You know, I'm actually looking forward to the day that we can break existing cryptography. There's a lot of devices that are consumer unfriendly due to their security. Most famously, video game consoles. If we could break their security, it would open them wide to running custom code without tricky hacks that are inaccessible to the average end user. It would also allow enthusiast devs to release new games on disc and have them just boot on an unmodified console. This is something that happens already on older retro consoles like the NES where there security has already been broken.

  • thfuran 7 years ago

    But the next generation will then switch to state of the art encryption that isn't readily broken. Unless we end up breaking all known encryption before coming up with viable replacements. Which I think would be far worse than any gains in console hacking could possibly offset.

  • krzysiekOP 7 years ago

    IMHO it's not a matter of security vs the lack of it, but more around: easy, documented, accessible security vs security through obscurity.

  • OpenBSD-reich 7 years ago

    I think the better solution is a steep tax on the end product for any product containing at least one microprocessor which executes instructions from a mutable (even if "burned in") memory source, which totally and completely doesn't allow the owner to modify this memory with code of the owner's choice or authorship, with either physical or cryptographic mechanisms. All such devices should be treated as "rented" and not owned, and should have unlimited warranty which must be honored in perpetuity so long as a company exists (including future buyers of the company's assets).

    It is a national security risk to allow commercial device makers to lock down the software on these devices and then abandon them in a few years. If in twenty years today's SmartTV has a network vulnerability discovered, the manufacturer (or whoever buys or merges with it) should be liable for updating the SmartTVs, unless it has made the device such that the owner can write and change the code at will.

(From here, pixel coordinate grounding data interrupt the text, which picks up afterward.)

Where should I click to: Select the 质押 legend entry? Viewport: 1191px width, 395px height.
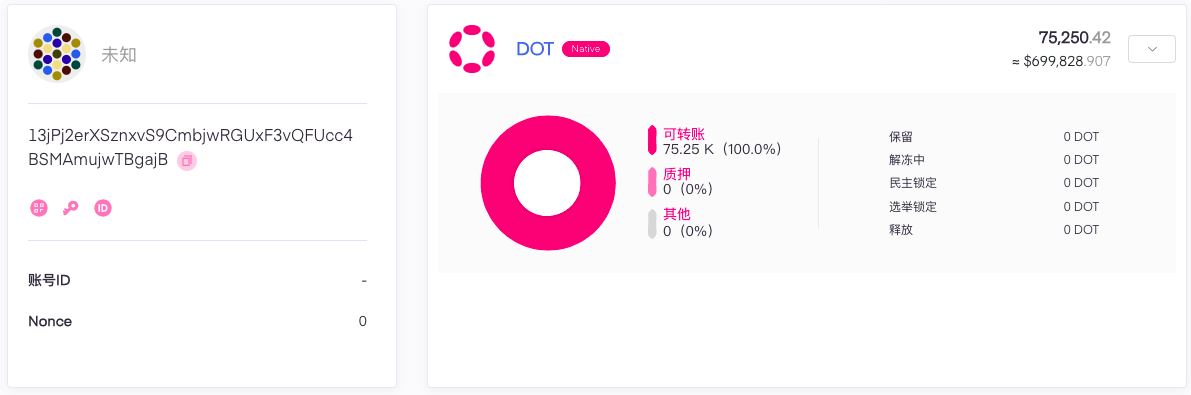click(680, 182)
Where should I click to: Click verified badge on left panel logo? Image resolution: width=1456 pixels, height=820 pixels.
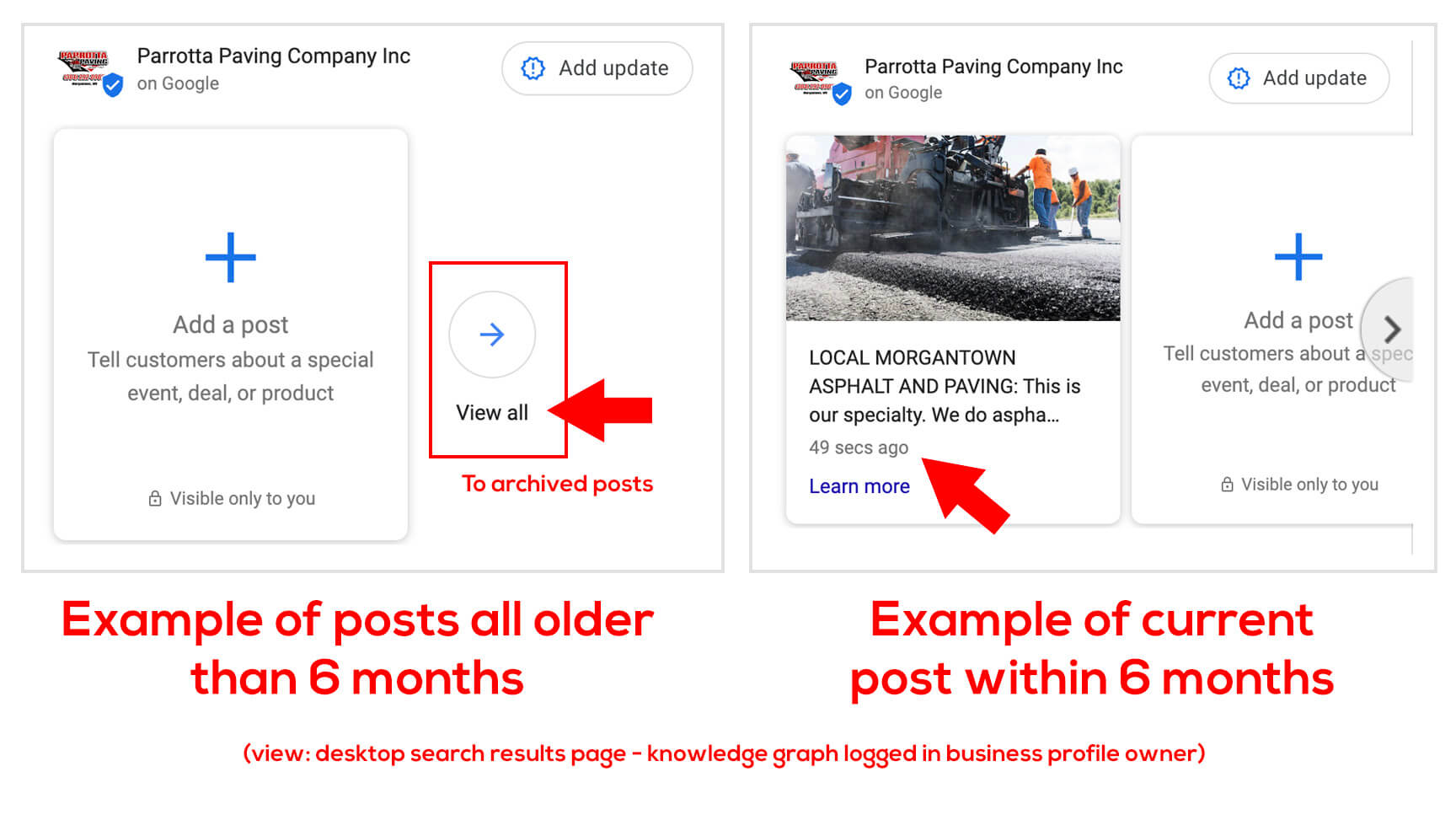coord(113,85)
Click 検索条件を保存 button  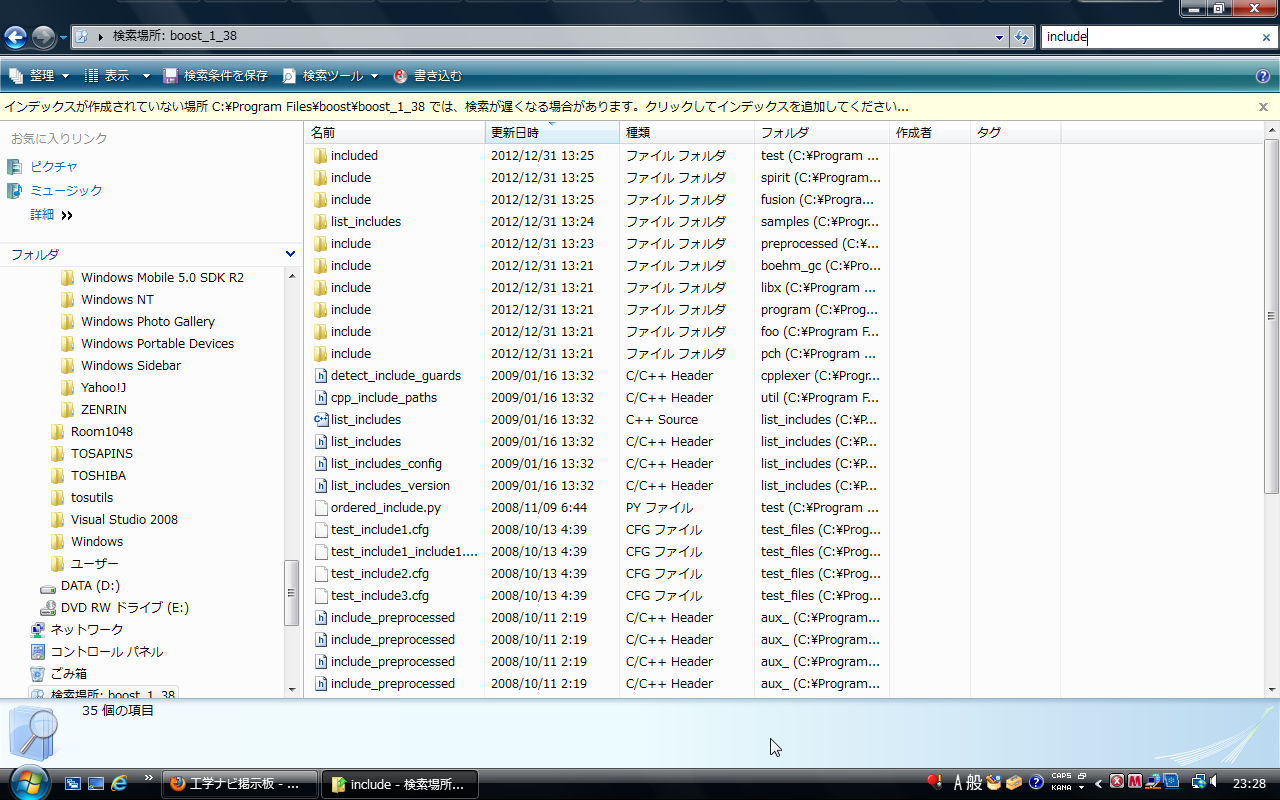(x=216, y=76)
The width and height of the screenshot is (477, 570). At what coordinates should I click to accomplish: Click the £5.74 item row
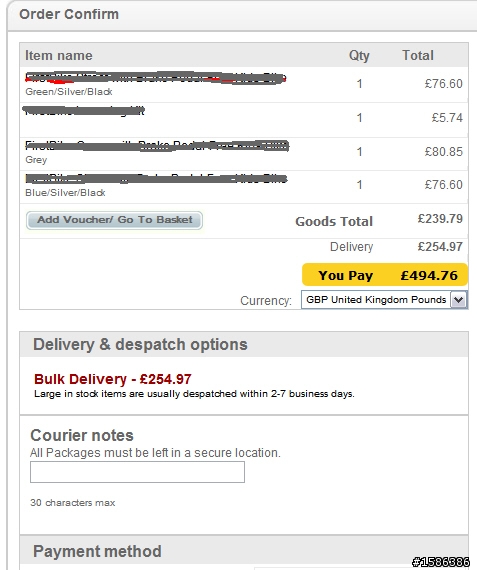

    This law should apply to cars, microwaves, smartphones, computers, washing machines, tractors, game consoles, etc. A twenty percent or more sales tax and perpetual warranty for "closed" platforms. Make it no longer economical to do business the way it currently is done!

dvh 7 years ago

What is the largest integer factorized on quantum computer to this day?

  • detaro 7 years ago

    I assume you mean the largest integer factorized: factorizing a prime is pretty pointless.

    376289 per https://crypto.stackexchange.com/a/59796, depending what you count and don't count.

    • Aardwolf 7 years ago

      Even better would be to ask what is the largest integer that has two large prime factors that was factored, since factoring e.g. a large power of 2 is easy

EGreg 7 years ago

I saw that NIST was considering a new breed of post-quantum PKI functions. Which would you recommend to use, if we wanted to make quantum resistant private key signing and encryption today?

octosphere 7 years ago

Is Bitcoin quantum resistant? Just asking for a friend. It would be embarrassing if Bitcoin's crypto was undermined in the near future.

  • Cobord 7 years ago
  • mapmeld 7 years ago

    Bitcoin transactions are only breakable by quantum computation once you reveal the public key behind an account's fingerprint (for example, by signing a transaction).

    So you can avoid quantum attacks by making every transaction split your funds between the recipient and a new address which you control (this is also a good practice to avoid having your payments being tracked).